- Opening Delimiter -

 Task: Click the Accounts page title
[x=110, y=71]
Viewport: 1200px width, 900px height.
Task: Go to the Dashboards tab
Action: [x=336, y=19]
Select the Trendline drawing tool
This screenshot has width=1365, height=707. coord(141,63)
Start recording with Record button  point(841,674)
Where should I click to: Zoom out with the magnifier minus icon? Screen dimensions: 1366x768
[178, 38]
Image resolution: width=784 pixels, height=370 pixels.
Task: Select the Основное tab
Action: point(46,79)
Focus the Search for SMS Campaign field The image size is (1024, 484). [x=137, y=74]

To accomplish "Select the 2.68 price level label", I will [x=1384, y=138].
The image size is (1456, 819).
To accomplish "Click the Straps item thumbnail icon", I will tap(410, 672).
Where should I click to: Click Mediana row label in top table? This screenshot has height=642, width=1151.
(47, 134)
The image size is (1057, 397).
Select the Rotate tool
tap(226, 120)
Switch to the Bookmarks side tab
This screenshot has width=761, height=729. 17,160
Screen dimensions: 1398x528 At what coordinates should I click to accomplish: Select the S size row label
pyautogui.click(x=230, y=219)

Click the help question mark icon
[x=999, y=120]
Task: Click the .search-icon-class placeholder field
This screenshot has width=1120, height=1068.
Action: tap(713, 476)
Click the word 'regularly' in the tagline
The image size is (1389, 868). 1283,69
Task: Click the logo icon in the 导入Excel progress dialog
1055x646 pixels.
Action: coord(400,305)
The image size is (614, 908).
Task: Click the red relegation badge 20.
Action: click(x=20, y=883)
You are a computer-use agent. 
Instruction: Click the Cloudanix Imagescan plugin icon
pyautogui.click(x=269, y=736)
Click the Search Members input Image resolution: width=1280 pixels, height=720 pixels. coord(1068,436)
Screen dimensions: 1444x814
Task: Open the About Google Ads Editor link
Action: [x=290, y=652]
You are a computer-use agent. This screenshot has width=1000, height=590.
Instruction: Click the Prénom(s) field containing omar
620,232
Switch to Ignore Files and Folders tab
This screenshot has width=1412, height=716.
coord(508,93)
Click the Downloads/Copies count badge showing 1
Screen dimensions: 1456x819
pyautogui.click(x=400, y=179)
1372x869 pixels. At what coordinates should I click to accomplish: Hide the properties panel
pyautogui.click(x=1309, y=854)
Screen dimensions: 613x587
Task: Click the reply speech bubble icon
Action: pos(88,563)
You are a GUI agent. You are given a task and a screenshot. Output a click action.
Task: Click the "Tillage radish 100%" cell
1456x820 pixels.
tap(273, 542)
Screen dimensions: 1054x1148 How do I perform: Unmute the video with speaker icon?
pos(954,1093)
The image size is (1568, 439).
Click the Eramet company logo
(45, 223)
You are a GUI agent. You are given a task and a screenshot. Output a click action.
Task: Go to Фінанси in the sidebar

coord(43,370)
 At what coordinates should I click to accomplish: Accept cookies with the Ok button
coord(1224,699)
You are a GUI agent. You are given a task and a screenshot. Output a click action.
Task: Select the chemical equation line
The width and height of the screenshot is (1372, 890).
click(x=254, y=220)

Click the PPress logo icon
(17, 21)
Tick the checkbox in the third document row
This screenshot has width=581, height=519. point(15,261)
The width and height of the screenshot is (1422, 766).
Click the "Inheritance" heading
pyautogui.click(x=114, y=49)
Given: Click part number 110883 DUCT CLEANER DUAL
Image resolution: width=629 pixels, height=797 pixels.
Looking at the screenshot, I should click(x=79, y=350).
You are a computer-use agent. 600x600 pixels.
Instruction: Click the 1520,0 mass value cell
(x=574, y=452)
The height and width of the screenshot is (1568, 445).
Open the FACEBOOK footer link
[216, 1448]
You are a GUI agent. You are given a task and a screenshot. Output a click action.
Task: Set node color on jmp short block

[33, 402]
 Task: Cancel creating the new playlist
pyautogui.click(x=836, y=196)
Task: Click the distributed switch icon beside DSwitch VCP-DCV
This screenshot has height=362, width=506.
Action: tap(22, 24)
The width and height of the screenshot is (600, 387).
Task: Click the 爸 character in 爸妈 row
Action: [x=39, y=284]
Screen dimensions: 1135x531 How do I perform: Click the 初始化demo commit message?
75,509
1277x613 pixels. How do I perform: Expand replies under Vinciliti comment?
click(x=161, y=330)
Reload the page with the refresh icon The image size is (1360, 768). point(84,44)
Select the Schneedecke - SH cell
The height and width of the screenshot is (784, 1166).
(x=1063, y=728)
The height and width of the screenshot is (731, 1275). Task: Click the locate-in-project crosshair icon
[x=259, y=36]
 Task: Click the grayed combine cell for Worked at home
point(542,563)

- Closing Delimiter -

[Task brief] Output the whole listing exactly as given.

[Output for this exercise]
 Task: Click the Accounts page title
[x=110, y=71]
Viewport: 1200px width, 900px height.
Task: Go to the Dashboards tab
Action: [x=336, y=19]
Select the Trendline drawing tool
This screenshot has width=1365, height=707. coord(141,63)
Start recording with Record button  point(841,674)
Where should I click to: Zoom out with the magnifier minus icon? Screen dimensions: 1366x768
[178, 38]
Image resolution: width=784 pixels, height=370 pixels.
Task: Select the Основное tab
Action: point(46,79)
Focus the Search for SMS Campaign field The image size is (1024, 484). [x=137, y=74]

To accomplish "Select the 2.68 price level label", I will [x=1384, y=138].
The image size is (1456, 819).
To accomplish "Click the Straps item thumbnail icon", I will tap(410, 672).
Where should I click to: Click Mediana row label in top table? This screenshot has height=642, width=1151.
(47, 134)
The image size is (1057, 397).
Select the Rotate tool
tap(226, 120)
Switch to the Bookmarks side tab
This screenshot has width=761, height=729. 17,160
Screen dimensions: 1398x528 At what coordinates should I click to accomplish: Select the S size row label
pyautogui.click(x=230, y=219)

Click the help question mark icon
[x=999, y=120]
Task: Click the .search-icon-class placeholder field
This screenshot has width=1120, height=1068.
Action: tap(713, 476)
Click the word 'regularly' in the tagline
The image size is (1389, 868). 1283,69
Task: Click the logo icon in the 导入Excel progress dialog
1055x646 pixels.
Action: coord(400,305)
The image size is (614, 908).
Task: Click the red relegation badge 20.
Action: click(x=20, y=883)
You are a computer-use agent. 
Instruction: Click the Cloudanix Imagescan plugin icon
pyautogui.click(x=269, y=736)
Click the Search Members input Image resolution: width=1280 pixels, height=720 pixels. coord(1068,436)
Screen dimensions: 1444x814
Task: Open the About Google Ads Editor link
Action: [x=290, y=652]
You are a computer-use agent. This screenshot has width=1000, height=590.
Instruction: Click the Prénom(s) field containing omar
620,232
Switch to Ignore Files and Folders tab
This screenshot has width=1412, height=716.
coord(508,93)
Click the Downloads/Copies count badge showing 1
Screen dimensions: 1456x819
pyautogui.click(x=400, y=179)
1372x869 pixels. At what coordinates should I click to accomplish: Hide the properties panel
pyautogui.click(x=1309, y=854)
Screen dimensions: 613x587
Task: Click the reply speech bubble icon
Action: pos(88,563)
You are a GUI agent. You are given a task and a screenshot. Output a click action.
Task: Click the "Tillage radish 100%" cell
1456x820 pixels.
tap(273, 542)
Screen dimensions: 1054x1148 How do I perform: Unmute the video with speaker icon?
pos(954,1093)
The image size is (1568, 439).
Click the Eramet company logo
(45, 223)
You are a GUI agent. You are given a task and a screenshot. Output a click action.
Task: Go to Фінанси in the sidebar

coord(43,370)
 At what coordinates should I click to accomplish: Accept cookies with the Ok button
coord(1224,699)
You are a GUI agent. You are given a task and a screenshot. Output a click action.
Task: Select the chemical equation line
The width and height of the screenshot is (1372, 890).
click(x=254, y=220)

Click the PPress logo icon
(17, 21)
Tick the checkbox in the third document row
This screenshot has width=581, height=519. point(15,261)
The width and height of the screenshot is (1422, 766).
Click the "Inheritance" heading
pyautogui.click(x=114, y=49)
Given: Click part number 110883 DUCT CLEANER DUAL
Image resolution: width=629 pixels, height=797 pixels.
Looking at the screenshot, I should click(x=79, y=350).
You are a computer-use agent. 600x600 pixels.
Instruction: Click the 1520,0 mass value cell
(x=574, y=452)
The height and width of the screenshot is (1568, 445).
Open the FACEBOOK footer link
[216, 1448]
You are a GUI agent. You are given a task and a screenshot. Output a click action.
Task: Set node color on jmp short block

[33, 402]
 Task: Cancel creating the new playlist
pyautogui.click(x=836, y=196)
Task: Click the distributed switch icon beside DSwitch VCP-DCV
This screenshot has height=362, width=506.
Action: tap(22, 24)
The width and height of the screenshot is (600, 387).
Task: Click the 爸 character in 爸妈 row
Action: [x=39, y=284]
Screen dimensions: 1135x531 How do I perform: Click the 初始化demo commit message?
75,509
1277x613 pixels. How do I perform: Expand replies under Vinciliti comment?
click(x=161, y=330)
Reload the page with the refresh icon The image size is (1360, 768). point(84,44)
Select the Schneedecke - SH cell
The height and width of the screenshot is (784, 1166).
(x=1063, y=728)
The height and width of the screenshot is (731, 1275). Task: Click the locate-in-project crosshair icon
[x=259, y=36]
 Task: Click the grayed combine cell for Worked at home
point(542,563)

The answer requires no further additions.